La postura prudente de la mandataria refleja el tono diplomático que busca mantener en la relación bilateral con Washington, en medio de crecientes tensiones económicas y políticas. La respuesta no solo evitó un posicionamiento precipitado, sino que también subrayó la importancia de la cooperación y el diálogo entre ambos países.
Un mensaje claro: corresponsabilidad en el combate al narcotráfico
Más allá del tema arancelario, Sheinbaum aprovechó la ocasión para enviar un mensaje directo al gobierno de Estados Unidos: ambos países tienen responsabilidades compartidas en el combate al narcotráfico.

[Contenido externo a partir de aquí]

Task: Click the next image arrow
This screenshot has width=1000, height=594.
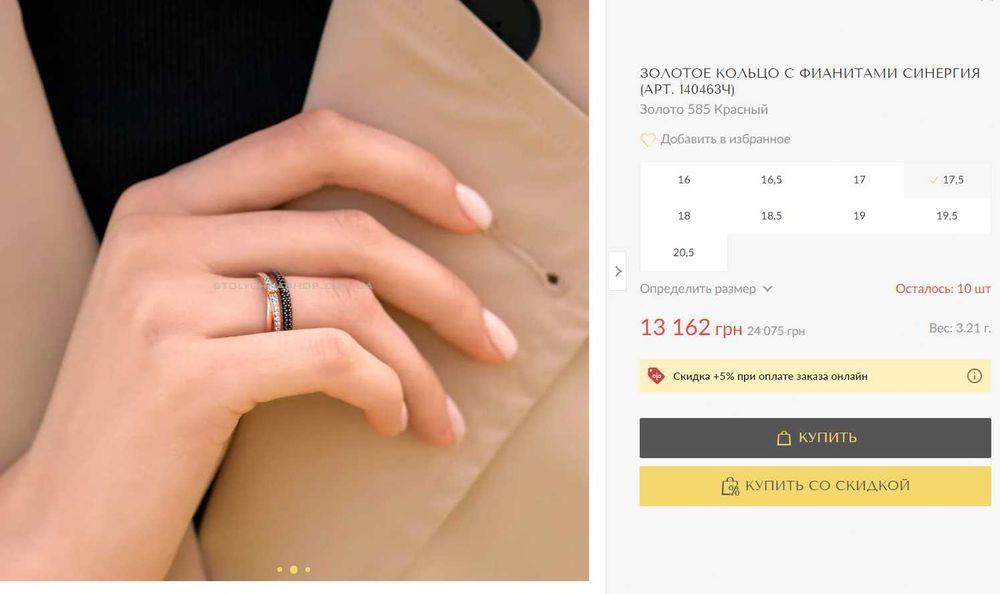Action: (x=618, y=271)
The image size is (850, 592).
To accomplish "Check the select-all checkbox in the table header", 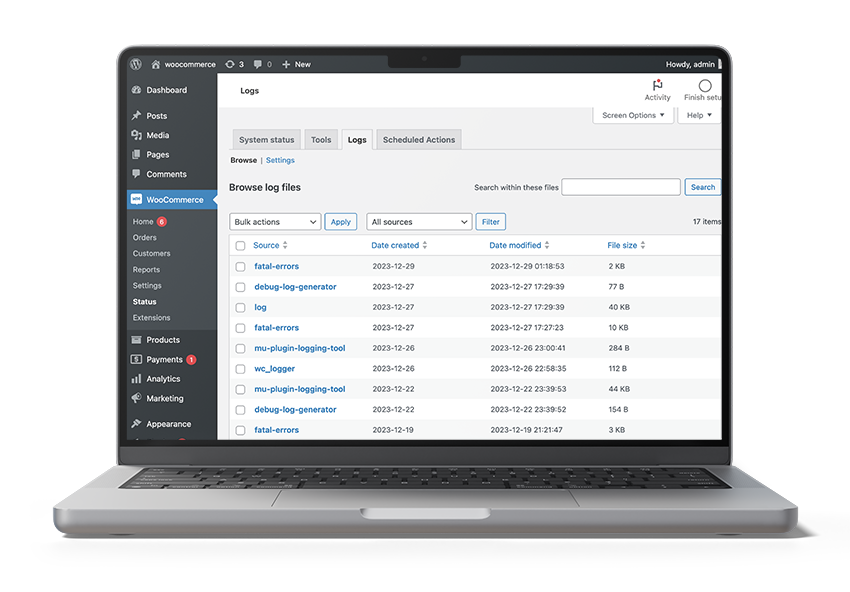I will pos(239,245).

«Siempre planteamos nosotros que a nosotros nos toca hacer nuestra parte en México, y a Estados Unidos le toca hacer su parte en Estados Unidos», enfatizó.
Este planteamiento se dio luego de que se revelara que más del 80% de los presos en EE.UU. están vinculados a delitos relacionados con drogas, lo que refuerza el argumento mexicano de que el combate debe incluir acciones concretas del lado estadounidense.

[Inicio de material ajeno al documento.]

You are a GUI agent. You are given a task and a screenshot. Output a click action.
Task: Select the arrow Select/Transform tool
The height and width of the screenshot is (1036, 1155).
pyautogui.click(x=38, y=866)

México incauta más de mil laboratorios clandestinos
En su intervención, la presidenta dio a conocer cifras contundentes: más de mil laboratorios clandestinos han sido incautados desde el inicio de su administración. La mayoría de ellos relacionados con la producción de metanfetaminas a partir de precursores químicos.
«Nos corresponde evitar que lleguen estas sustancias a Estados Unidos y lo hacemos desde distintos frentes: desde la atención a las causas, hasta operativos en la frontera norte», explicó.
El señalamiento busca equilibrar la narrativa internacional que, a menudo, responsabiliza únicamente a México del problema del tráfico de drogas. Sheinbaum recordó que mientras México se esfuerza por reducir la oferta, EE.UU. debe hacer lo propio con la demanda y la distribución interna.
Aranceles y diplomacia: el delicado equilibrio
La posible imposición de aranceles por parte de Estados Unidos podría tensar aún más las relaciones comerciales entre ambos países, especialmente en plena transición hacia un nuevo escenario geopolítico en América del Norte.
La negativa de Sheinbaum a profundizar en el tema en este momento también puede interpretarse como un esfuerzo por evitar una confrontación pública y dar tiempo a las vías diplomáticas.
En este contexto, la política exterior mexicana busca mantener un equilibrio entre la defensa de sus intereses nacionales y el sostenimiento de una relación estable y constructiva con su principal socio comercial.
Entre cautela y firmeza
Claudia Sheinbaum ha dejado claro que su gobierno no actuará bajo presión ni reaccionará de manera impulsiva. Frente a temas delicados como los aranceles o el narcotráfico, su postura es la de un Estado que apuesta por el diálogo, pero que no evade responsabilidades.
Con un discurso que mezcla cautela diplomática y firmeza soberana, la presidenta de México busca posicionarse como una interlocutora seria frente a Washington, consciente de los desafíos comunes y de las tensiones que pueden escalar si no se manejan con inteligencia política.